Prompt =>
Using the records below, transcribe word for word the stretch from the line that contains "ПРЕДСТОЯТЕЛИ (69, 2429)" through the line that contains "Архивы (144, 1611)", both end lines included, and nothing else.

Start of Given records

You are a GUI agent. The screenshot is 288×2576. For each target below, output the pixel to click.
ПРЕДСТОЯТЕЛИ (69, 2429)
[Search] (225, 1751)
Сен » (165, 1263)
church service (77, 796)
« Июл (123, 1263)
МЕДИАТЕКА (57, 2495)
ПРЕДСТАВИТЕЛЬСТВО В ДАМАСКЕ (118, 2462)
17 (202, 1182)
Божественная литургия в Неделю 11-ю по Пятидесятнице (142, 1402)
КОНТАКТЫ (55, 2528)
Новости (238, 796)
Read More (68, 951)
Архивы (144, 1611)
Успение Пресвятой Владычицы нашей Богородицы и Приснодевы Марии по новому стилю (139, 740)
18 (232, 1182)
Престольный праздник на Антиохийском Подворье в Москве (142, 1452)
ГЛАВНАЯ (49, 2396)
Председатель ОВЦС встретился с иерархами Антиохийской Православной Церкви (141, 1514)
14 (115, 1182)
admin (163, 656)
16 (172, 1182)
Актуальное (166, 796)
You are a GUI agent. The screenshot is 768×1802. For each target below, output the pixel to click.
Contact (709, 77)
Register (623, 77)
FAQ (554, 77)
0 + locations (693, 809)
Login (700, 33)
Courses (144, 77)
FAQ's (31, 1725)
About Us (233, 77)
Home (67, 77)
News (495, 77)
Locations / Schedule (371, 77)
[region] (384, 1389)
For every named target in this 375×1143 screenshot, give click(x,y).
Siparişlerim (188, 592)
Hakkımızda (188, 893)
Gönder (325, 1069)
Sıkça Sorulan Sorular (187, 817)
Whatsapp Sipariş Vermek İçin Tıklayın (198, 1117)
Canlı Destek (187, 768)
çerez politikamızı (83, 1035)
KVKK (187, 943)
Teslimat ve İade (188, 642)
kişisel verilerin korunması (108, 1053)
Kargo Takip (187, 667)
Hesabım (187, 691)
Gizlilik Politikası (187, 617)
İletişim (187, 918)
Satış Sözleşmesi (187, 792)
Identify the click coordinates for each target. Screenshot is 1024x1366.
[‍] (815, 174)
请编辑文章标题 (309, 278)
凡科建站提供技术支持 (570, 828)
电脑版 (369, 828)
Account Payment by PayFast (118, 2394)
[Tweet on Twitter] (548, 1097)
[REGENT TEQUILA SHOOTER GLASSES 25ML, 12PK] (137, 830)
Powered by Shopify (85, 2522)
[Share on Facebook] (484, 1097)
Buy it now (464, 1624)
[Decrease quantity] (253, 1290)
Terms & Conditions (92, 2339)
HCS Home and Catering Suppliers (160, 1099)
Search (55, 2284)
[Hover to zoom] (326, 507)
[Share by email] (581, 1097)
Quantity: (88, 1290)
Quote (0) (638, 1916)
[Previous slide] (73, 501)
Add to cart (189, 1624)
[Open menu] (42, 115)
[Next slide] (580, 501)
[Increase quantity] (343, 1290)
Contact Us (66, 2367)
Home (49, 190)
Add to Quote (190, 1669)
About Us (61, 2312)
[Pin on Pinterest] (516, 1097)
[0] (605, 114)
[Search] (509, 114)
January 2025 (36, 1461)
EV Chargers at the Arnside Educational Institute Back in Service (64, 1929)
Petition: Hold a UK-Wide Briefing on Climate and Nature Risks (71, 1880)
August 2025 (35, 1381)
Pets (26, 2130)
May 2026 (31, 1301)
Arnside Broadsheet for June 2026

End of Given records

Finished exercise =>
ПРЕДСТОЯТЕЛИ (69, 2429)
[Search] (225, 1751)
Сен » (165, 1263)
church service (77, 796)
« Июл (123, 1263)
МЕДИАТЕКА (57, 2495)
ПРЕДСТАВИТЕЛЬСТВО В ДАМАСКЕ (118, 2462)
17 (202, 1182)
Божественная литургия в Неделю 11-ю по Пятидесятнице (142, 1402)
КОНТАКТЫ (55, 2528)
Новости (238, 796)
Read More (68, 951)
Архивы (144, 1611)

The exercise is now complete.